Il dopo Bill Gates parte lunedì prossimo 30 giugno. Il fondatore di Microsoft lascerà la società oggi 27 giugno. È dunque l'ultimo giorno di lavoro: Gates si dedicherà, come è noto da tempo, a tempo pieno alla Bill & Melida Gates Foundation.
Le redini dell'impero Gates sono affidate a Steve Ballmer, l'amministratore delegato, che sta affrontando la sfida del cambiamento e della concorrenza di nuovi attori e di Google in particolare, quella regina del Web che sembra inarrestabile.
E mentre Gates si dedica alla ricerca, alle nuove interfacce utente touch, Steve Ballmer sta costruendo la Microsoft 2.0. Già, perché il colosso di Redmond non è certo più giovane. La compagnia ha 33 anni, un'età nella quale una it company deve evolvere e crescere perché il mondo cambia e quello della tecnologia lo fa molto più velocemente di altri. Ne sanno qualcosa quelle Sperry, quelle Digital e quelle Burroughs o quelle Honeywell, quei mostri sacri dell'informatica anni Settanta, spazzati via, nel secolo scorso, dalla rivoluzione del personal computer.
E ora il gigante del software, nato e cresciuto sul pc, deve affrontare, nel nuovo secolo digitale la sfida delle nuove disruptive technology del Web 2.0 e del software come servizio disponibile via rete sul browser e, soprattutto, la sfida della consumerizzazione, ovvero l'esplosione e il proliferare di device digitali abilitati a Internet.
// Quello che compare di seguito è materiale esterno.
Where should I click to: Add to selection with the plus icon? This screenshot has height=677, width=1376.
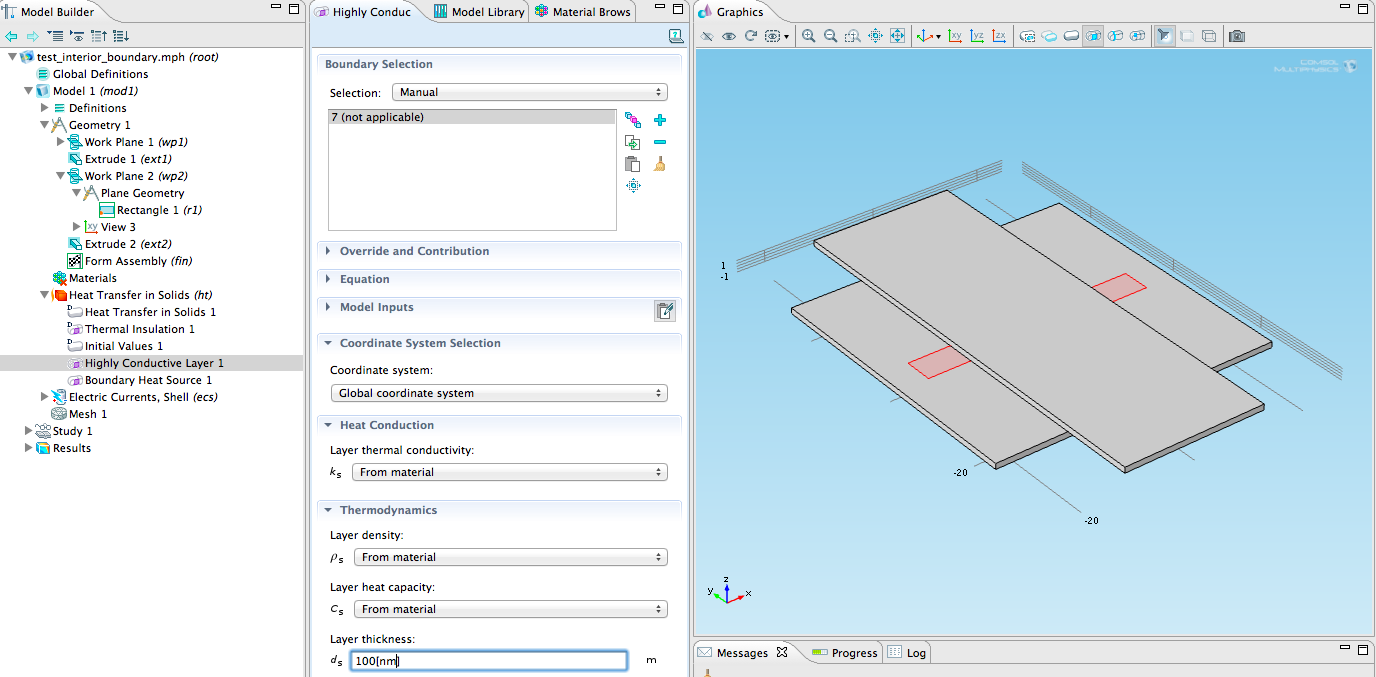[660, 120]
E si tratta, appunto, di tecnologie distruttive, capaci di alterare paradigmi di business consolidati e mettere in crisi imperi economici e industriali. Il personal computer, ovvero la rivoluzione del microcomputer, ha impresso una spinta al cambiamento irreversibile, mettendo fuori mercato i produttori di minicomputer, veri dinosauri industriali ora scomparsi, come appunto l'ormai dimenticata Digital. L'avvento di Internet prima, il boom Web 2.0 dopo e la presenza sempre più forte di Google in ogni campo stanno trasformando il mercato dell'information technology e la società dell'informazione.